PROBLEM TO SOLVE: Find the word "column" in the records below. List each line containing it.

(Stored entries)
══════

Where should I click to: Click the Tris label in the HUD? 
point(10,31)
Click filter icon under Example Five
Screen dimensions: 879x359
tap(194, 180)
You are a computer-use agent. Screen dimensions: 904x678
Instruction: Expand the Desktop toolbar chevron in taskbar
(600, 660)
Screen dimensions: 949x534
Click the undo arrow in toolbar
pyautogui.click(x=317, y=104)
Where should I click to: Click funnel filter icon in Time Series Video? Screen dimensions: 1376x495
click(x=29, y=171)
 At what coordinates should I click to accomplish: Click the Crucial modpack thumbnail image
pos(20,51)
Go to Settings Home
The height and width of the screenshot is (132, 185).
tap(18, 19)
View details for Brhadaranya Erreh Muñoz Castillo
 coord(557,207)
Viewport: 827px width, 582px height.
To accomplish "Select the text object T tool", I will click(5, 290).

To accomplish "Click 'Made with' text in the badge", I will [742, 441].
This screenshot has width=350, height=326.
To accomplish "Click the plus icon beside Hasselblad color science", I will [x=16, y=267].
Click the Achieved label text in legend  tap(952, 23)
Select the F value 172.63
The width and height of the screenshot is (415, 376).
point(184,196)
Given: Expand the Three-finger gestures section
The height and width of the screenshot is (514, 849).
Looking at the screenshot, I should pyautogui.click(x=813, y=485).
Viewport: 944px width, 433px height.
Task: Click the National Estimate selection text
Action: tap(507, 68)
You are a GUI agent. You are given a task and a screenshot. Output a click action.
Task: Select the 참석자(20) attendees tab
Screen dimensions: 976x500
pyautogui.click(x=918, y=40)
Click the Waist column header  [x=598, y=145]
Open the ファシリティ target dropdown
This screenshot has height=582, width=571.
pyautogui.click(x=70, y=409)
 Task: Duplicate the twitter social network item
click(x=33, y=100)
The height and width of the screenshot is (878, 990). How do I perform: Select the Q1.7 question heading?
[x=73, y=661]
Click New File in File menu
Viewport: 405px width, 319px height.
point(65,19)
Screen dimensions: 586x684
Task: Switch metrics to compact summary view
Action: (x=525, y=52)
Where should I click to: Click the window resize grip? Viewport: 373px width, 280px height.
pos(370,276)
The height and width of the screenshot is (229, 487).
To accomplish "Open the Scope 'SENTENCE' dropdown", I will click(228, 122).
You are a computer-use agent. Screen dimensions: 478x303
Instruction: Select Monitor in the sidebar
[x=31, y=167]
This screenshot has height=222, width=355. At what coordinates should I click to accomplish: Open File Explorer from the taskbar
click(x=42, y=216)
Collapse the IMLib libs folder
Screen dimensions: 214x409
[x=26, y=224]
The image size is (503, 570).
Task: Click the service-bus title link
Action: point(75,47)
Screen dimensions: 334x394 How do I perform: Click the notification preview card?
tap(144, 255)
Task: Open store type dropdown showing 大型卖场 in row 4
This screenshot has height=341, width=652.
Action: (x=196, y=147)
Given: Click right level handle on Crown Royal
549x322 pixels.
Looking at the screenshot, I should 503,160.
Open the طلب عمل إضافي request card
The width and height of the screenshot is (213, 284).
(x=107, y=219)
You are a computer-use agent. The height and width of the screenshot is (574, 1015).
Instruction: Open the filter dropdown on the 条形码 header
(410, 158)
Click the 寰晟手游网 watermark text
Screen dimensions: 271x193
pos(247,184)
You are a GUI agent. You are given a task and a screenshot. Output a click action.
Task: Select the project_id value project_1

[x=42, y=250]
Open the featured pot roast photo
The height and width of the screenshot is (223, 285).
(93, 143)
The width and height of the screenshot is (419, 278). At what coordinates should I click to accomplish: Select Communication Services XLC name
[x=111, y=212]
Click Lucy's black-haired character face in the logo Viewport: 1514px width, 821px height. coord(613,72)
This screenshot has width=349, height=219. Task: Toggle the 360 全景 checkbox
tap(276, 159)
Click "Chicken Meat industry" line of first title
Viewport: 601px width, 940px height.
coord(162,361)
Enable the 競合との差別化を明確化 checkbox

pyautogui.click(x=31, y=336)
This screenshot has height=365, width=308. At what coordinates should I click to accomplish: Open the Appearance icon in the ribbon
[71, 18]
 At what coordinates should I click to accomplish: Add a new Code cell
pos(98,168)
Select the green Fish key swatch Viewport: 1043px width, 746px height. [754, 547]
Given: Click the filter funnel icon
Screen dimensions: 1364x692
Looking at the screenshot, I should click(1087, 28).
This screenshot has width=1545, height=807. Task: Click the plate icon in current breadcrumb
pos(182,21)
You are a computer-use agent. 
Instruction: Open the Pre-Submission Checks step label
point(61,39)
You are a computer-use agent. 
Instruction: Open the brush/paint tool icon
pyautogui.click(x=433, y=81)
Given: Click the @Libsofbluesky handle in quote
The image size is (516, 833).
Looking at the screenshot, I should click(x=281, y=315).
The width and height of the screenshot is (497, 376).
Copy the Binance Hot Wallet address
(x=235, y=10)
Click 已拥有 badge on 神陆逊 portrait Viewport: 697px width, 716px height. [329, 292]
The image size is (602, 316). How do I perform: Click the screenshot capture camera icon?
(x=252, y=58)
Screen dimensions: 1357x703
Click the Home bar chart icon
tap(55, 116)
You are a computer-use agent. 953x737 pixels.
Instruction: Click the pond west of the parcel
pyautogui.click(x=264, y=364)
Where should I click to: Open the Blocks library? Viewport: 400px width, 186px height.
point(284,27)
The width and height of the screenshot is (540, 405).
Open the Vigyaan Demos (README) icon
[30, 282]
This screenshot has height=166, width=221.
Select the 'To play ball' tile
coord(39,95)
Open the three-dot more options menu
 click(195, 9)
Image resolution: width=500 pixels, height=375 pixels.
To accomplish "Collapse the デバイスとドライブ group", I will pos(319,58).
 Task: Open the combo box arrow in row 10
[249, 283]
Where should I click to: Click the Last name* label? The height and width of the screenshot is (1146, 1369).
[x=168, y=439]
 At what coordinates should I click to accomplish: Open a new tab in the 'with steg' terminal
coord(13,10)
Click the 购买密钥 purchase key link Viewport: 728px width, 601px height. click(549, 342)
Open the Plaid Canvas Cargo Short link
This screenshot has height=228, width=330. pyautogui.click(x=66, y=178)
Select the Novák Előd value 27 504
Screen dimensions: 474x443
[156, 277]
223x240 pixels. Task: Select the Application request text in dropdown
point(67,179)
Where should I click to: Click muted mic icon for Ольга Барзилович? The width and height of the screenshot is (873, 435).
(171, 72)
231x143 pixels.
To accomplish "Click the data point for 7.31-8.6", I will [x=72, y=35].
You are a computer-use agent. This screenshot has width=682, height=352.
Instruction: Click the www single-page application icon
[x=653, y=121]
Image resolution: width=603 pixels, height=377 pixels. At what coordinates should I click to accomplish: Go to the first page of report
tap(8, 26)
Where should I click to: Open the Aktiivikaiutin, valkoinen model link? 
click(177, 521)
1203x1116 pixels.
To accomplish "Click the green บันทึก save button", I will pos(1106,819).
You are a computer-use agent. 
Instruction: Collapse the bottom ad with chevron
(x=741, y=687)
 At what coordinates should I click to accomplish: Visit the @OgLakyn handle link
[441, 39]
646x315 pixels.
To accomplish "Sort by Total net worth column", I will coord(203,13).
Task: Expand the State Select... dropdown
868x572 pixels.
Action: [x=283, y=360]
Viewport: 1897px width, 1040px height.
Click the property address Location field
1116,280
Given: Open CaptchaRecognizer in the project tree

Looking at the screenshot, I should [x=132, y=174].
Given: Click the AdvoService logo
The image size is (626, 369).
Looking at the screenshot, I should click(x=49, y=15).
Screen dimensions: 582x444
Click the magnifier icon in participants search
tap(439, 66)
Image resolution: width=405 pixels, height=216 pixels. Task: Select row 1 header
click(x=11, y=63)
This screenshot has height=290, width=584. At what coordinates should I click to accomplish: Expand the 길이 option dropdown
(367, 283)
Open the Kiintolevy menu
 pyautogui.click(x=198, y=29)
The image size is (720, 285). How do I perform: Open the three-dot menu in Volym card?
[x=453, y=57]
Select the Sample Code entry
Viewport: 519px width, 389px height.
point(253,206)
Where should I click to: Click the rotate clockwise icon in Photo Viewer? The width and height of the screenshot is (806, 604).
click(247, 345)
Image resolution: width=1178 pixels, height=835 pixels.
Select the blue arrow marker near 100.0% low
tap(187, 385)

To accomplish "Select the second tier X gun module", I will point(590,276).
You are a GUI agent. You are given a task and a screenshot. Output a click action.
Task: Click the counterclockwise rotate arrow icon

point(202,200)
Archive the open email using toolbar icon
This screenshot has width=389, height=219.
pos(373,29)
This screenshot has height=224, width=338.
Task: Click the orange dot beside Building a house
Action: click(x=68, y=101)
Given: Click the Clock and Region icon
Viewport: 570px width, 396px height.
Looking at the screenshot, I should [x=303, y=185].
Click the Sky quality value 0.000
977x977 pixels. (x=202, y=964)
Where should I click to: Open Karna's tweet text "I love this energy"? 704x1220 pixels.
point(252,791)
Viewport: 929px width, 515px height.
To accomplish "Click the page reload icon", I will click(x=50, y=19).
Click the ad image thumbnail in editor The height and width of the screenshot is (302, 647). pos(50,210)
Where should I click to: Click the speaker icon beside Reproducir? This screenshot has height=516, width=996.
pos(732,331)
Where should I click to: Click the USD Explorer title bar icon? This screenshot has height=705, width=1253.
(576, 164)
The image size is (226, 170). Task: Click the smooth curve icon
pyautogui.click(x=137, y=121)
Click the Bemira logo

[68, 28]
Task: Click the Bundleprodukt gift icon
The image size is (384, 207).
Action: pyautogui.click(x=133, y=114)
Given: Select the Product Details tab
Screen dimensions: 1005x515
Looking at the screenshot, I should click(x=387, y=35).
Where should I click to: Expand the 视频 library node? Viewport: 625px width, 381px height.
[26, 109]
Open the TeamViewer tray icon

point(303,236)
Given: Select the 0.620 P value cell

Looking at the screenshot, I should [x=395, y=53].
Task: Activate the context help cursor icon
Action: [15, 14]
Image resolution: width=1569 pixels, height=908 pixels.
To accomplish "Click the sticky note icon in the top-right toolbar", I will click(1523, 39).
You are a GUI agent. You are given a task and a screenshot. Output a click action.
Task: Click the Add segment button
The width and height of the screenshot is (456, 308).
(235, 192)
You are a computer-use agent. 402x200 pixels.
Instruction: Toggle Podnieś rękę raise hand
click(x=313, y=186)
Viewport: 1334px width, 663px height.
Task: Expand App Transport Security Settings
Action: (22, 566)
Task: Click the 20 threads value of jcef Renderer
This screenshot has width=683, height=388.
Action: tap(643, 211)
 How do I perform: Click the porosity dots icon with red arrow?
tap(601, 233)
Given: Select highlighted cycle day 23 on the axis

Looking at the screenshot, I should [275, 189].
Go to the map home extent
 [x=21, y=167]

══════

SOLUTION TO THIS TASK:
Click the Waist column header  [x=598, y=145]
To accomplish "Sort by Total net worth column", I will coord(203,13).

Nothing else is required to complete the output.